Collected data entries:
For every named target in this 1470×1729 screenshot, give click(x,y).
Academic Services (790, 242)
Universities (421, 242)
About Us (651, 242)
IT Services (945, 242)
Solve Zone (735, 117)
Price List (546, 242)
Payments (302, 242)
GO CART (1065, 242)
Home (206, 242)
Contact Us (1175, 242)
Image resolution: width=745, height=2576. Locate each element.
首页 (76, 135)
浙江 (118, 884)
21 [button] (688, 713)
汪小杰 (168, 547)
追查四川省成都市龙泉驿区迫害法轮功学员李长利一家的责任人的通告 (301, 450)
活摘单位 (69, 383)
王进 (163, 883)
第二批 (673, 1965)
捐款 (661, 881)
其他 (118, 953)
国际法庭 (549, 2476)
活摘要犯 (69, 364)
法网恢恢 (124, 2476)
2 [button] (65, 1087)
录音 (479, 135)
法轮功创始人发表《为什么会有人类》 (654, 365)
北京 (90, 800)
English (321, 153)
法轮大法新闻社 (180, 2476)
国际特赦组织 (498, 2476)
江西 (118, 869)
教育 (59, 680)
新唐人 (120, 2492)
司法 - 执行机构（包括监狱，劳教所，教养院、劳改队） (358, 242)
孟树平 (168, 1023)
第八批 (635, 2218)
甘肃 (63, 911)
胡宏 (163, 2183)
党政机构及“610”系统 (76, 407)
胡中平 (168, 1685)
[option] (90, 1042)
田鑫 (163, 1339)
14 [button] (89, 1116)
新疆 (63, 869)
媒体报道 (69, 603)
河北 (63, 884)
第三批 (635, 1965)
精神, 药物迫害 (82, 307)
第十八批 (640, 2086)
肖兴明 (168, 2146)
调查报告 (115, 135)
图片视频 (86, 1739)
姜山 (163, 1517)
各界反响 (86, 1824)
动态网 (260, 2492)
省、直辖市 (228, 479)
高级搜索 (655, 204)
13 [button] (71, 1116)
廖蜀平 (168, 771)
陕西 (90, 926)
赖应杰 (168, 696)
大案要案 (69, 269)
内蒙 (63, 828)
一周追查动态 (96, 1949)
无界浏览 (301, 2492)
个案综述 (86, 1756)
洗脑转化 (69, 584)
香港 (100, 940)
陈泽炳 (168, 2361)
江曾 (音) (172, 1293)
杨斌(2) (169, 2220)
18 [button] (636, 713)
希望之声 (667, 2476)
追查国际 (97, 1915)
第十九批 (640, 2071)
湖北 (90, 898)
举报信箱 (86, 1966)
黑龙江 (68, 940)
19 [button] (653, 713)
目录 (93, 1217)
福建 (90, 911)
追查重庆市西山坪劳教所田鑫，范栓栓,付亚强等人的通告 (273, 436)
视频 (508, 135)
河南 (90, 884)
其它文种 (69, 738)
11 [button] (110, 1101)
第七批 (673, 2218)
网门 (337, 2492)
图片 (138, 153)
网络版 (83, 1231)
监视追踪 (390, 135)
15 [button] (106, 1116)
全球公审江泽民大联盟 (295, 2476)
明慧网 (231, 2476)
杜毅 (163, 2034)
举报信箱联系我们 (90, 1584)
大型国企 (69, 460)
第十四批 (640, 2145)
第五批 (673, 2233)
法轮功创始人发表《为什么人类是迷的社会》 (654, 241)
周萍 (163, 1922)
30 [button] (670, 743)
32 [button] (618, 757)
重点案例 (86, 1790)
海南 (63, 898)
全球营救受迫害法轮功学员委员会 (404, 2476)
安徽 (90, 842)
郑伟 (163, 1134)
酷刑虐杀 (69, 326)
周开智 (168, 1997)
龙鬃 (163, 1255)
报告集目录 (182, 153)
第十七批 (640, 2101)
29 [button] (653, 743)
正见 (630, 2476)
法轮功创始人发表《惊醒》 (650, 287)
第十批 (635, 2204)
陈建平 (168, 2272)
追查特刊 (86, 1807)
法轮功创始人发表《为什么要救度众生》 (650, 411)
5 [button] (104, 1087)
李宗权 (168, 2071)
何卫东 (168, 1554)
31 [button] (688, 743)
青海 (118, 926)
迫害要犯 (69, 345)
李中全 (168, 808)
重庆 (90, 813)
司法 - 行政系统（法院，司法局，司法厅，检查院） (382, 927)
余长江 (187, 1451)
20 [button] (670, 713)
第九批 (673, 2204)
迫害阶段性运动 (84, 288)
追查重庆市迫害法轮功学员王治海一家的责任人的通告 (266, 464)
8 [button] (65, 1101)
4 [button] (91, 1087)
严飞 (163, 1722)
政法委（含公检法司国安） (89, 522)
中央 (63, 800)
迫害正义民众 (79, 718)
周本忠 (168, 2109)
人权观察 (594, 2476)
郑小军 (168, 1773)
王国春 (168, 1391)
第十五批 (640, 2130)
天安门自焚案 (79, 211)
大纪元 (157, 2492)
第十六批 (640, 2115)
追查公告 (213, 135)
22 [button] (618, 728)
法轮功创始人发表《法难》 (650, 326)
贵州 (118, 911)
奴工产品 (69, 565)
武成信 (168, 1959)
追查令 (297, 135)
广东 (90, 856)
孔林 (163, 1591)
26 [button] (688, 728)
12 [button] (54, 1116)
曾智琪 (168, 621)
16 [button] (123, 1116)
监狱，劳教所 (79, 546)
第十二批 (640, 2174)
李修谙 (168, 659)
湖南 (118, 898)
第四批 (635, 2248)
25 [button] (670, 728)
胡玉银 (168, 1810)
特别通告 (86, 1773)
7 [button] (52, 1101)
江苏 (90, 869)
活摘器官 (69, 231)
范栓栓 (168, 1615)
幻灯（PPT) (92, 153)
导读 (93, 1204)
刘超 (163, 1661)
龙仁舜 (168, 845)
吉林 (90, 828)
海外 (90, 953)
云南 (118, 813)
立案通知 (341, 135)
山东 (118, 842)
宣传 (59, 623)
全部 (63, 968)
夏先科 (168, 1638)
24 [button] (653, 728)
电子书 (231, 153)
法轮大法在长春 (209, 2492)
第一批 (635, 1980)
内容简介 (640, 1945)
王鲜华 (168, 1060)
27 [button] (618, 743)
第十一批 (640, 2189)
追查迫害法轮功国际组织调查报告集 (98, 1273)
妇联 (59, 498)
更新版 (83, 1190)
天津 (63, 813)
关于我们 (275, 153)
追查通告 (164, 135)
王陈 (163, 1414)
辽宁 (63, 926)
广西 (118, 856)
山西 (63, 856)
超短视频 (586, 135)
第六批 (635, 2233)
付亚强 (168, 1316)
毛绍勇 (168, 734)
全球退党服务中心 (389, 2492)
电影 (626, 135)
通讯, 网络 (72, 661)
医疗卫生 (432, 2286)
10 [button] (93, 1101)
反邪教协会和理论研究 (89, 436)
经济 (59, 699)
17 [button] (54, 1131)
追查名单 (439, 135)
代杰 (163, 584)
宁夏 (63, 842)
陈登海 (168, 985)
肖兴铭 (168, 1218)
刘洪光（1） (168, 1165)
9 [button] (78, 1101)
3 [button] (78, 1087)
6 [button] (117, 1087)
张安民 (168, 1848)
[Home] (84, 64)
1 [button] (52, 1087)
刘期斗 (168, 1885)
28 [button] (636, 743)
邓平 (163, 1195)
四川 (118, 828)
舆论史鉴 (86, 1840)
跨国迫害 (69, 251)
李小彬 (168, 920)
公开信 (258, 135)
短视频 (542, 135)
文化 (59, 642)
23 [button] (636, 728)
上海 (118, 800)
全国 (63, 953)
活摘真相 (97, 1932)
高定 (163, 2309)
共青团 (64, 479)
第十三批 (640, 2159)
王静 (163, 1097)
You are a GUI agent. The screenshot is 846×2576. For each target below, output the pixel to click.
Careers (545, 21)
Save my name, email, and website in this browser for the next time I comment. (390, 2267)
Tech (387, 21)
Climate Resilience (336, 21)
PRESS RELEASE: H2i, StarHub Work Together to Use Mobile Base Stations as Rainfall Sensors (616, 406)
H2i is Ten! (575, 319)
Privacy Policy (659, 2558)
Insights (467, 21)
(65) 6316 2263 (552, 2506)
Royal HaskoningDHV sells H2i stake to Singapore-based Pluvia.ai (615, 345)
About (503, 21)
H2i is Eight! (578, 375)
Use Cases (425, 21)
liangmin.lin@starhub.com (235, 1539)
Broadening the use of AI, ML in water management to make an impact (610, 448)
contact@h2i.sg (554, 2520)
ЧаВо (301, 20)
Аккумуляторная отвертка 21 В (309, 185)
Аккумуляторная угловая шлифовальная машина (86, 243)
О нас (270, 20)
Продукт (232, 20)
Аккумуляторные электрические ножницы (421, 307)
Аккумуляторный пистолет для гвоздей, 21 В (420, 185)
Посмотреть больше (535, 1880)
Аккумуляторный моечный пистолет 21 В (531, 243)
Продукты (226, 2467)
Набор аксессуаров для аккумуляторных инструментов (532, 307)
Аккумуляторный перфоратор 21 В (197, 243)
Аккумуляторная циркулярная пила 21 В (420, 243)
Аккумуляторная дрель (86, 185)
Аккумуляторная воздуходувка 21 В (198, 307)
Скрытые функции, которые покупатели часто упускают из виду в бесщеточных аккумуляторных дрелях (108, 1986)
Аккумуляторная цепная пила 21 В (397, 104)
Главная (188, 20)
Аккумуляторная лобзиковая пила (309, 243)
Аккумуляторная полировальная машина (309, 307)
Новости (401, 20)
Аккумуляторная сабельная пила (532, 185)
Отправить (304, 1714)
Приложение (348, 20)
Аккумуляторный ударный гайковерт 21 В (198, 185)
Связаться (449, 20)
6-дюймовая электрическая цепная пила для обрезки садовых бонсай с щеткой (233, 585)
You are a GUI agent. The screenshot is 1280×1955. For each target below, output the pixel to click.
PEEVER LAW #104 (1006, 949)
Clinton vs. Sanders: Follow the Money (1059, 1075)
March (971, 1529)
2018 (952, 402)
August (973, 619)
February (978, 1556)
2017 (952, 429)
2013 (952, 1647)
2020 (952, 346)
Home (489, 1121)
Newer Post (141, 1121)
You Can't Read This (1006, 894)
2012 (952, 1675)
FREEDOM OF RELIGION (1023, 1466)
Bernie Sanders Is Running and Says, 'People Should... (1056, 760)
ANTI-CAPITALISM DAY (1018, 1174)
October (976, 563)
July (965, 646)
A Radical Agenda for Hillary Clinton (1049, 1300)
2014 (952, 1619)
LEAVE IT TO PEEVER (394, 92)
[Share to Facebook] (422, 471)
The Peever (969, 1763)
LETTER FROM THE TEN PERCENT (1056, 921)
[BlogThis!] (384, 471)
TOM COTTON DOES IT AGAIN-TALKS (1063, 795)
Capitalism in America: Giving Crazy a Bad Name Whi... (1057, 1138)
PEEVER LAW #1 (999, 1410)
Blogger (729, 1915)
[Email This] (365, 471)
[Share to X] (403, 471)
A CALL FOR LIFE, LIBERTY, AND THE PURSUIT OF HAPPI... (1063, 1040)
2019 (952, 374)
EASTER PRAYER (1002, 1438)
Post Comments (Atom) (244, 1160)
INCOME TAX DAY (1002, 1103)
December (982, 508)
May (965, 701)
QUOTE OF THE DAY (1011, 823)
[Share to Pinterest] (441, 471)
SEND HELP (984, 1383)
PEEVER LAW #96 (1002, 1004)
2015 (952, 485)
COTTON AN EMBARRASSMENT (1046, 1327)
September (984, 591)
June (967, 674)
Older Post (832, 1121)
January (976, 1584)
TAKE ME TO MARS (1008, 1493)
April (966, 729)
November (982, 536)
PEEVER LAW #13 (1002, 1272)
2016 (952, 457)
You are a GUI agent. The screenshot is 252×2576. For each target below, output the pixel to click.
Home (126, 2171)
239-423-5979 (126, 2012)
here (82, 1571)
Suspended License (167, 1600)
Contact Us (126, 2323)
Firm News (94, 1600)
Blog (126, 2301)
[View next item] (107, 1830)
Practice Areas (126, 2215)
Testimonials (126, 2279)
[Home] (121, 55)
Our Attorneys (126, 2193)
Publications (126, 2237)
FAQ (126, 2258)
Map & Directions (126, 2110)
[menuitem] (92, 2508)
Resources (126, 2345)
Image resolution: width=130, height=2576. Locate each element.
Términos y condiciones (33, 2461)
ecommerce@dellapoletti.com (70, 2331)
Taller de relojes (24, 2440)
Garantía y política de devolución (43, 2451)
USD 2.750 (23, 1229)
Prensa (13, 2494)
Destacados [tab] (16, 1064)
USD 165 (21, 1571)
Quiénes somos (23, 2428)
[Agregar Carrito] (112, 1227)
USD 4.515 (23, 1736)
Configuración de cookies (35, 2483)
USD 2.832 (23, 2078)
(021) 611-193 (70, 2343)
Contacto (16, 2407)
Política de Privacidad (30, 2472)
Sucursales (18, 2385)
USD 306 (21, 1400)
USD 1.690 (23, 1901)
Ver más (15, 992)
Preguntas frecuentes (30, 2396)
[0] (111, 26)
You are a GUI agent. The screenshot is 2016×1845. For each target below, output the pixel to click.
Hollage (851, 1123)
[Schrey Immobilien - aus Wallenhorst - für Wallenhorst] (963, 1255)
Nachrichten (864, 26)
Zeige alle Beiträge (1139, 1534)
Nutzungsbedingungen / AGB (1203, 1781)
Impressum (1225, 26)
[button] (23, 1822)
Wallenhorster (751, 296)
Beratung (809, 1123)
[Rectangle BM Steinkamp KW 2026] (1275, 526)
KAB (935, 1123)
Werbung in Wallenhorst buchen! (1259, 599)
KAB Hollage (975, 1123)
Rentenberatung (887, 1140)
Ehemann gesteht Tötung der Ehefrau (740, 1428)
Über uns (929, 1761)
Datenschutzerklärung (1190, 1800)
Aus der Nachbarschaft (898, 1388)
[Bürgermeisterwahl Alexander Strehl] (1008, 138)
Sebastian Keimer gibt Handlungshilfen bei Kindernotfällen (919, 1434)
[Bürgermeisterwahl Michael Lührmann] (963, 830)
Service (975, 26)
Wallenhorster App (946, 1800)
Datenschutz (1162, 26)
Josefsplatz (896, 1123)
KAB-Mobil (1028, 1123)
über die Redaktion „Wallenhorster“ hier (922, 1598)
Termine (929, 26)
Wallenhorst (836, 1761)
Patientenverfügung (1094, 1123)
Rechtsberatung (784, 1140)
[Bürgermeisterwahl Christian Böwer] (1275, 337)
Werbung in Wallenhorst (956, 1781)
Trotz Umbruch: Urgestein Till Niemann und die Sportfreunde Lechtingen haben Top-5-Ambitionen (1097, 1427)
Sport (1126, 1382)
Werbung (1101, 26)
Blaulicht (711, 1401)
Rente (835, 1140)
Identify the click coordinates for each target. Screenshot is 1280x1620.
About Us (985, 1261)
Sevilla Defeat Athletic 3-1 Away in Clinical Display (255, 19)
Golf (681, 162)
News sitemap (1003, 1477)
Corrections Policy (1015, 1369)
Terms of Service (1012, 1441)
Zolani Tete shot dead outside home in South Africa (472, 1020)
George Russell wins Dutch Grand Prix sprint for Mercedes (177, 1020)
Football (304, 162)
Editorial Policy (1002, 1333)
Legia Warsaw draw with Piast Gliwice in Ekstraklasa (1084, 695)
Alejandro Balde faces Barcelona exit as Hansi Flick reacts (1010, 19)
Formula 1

WHAT TO DO:
The output should be exactly the lines above from the line containing "Werbung in Wallenhorst buchen! (1259, 599)" to the line containing "KAB-Mobil (1028, 1123)", inclusive, with no other lines.

EXERCISE ANSWER:
Werbung in Wallenhorst buchen! (1259, 599)
KAB Hollage (975, 1123)
Rentenberatung (887, 1140)
Ehemann gesteht Tötung der Ehefrau (740, 1428)
Über uns (929, 1761)
Datenschutzerklärung (1190, 1800)
Aus der Nachbarschaft (898, 1388)
[Bürgermeisterwahl Alexander Strehl] (1008, 138)
Sebastian Keimer gibt Handlungshilfen bei Kindernotfällen (919, 1434)
[Bürgermeisterwahl Michael Lührmann] (963, 830)
Service (975, 26)
Wallenhorster App (946, 1800)
Datenschutz (1162, 26)
Josefsplatz (896, 1123)
KAB-Mobil (1028, 1123)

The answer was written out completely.